**HOW TO COMPLETE THIS TASK:** Look through the entries below and copy exactly the part that begins with the line containing "Where should I click to: Click the first" and ends with the line containing "You are a GUI". Do not copy the pictures.

**DATA PROVIDED:**
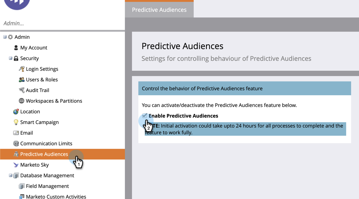Click the Audit Trail icon

[22, 90]
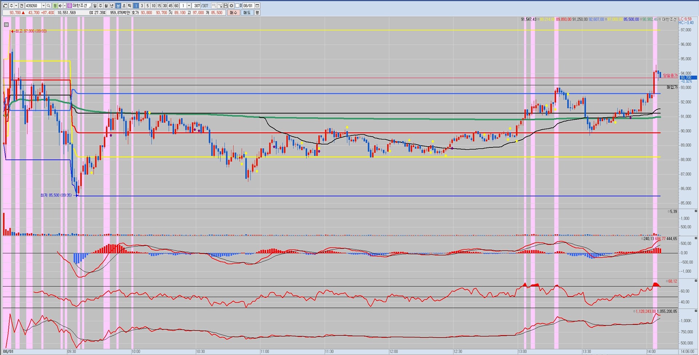Click the purple stock info icon beside 대한조선
The width and height of the screenshot is (699, 355).
[x=70, y=6]
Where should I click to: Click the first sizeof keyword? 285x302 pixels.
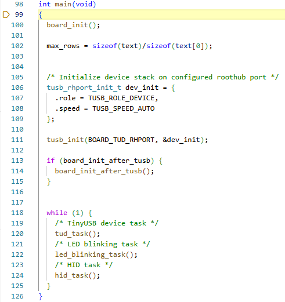click(x=104, y=46)
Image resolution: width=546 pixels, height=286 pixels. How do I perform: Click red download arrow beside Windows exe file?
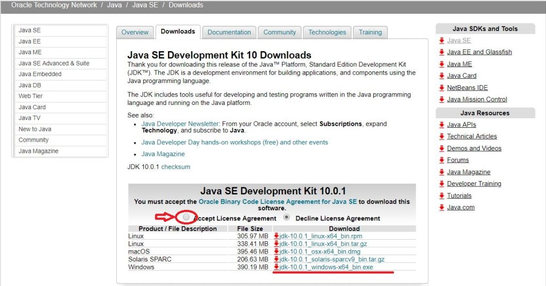[x=276, y=267]
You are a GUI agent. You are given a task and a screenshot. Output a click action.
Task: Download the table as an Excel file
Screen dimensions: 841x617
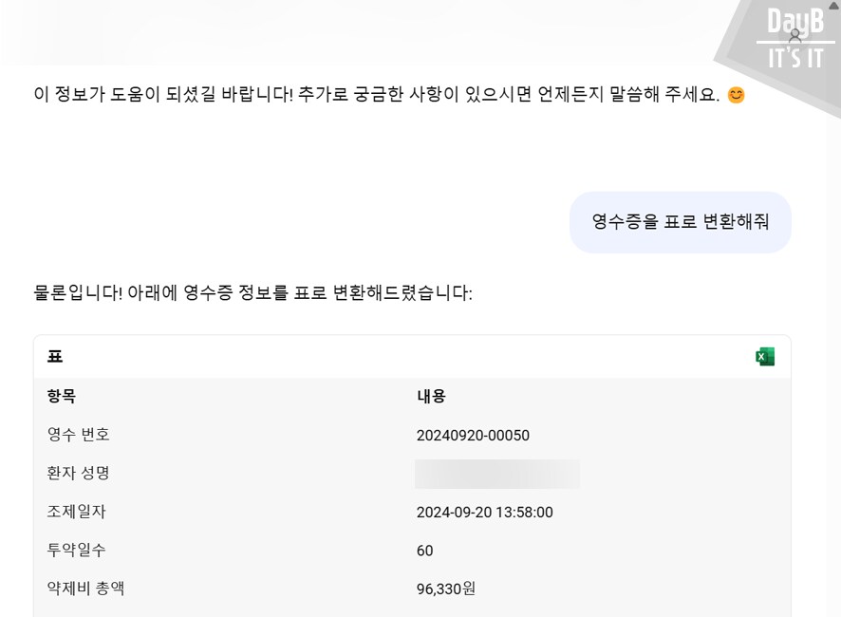[x=765, y=355]
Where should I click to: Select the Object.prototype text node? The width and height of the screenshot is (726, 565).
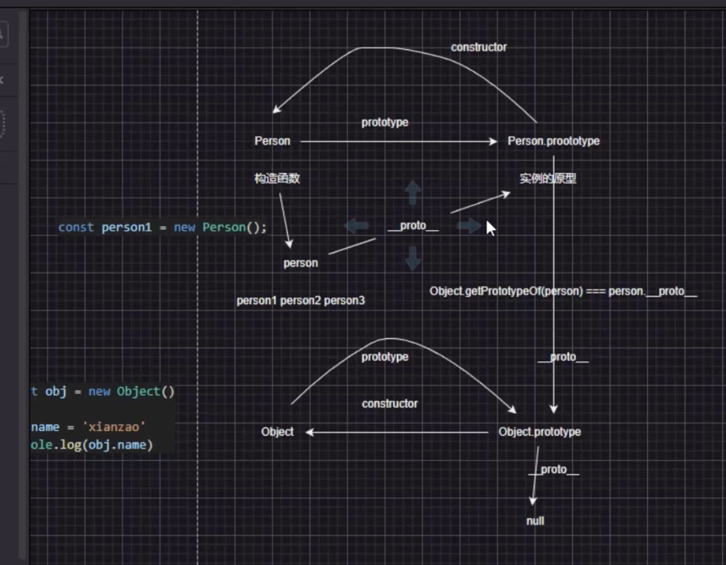[x=540, y=432]
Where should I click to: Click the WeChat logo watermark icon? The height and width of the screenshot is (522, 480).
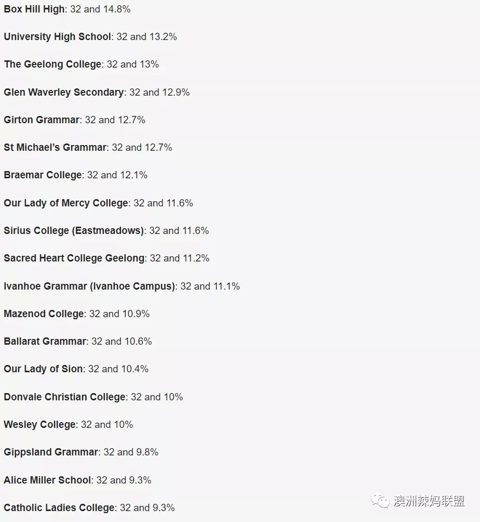[380, 500]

**TASK SOLUTION:**
Where should I click to: Click the first sizeof keyword? 285x302 pixels.
click(x=104, y=46)
Image resolution: width=546 pixels, height=286 pixels. How do I perform: Click red download arrow beside Windows exe file?
[x=276, y=267]
You are a GUI agent. You are given a task and a screenshot. Output a click action.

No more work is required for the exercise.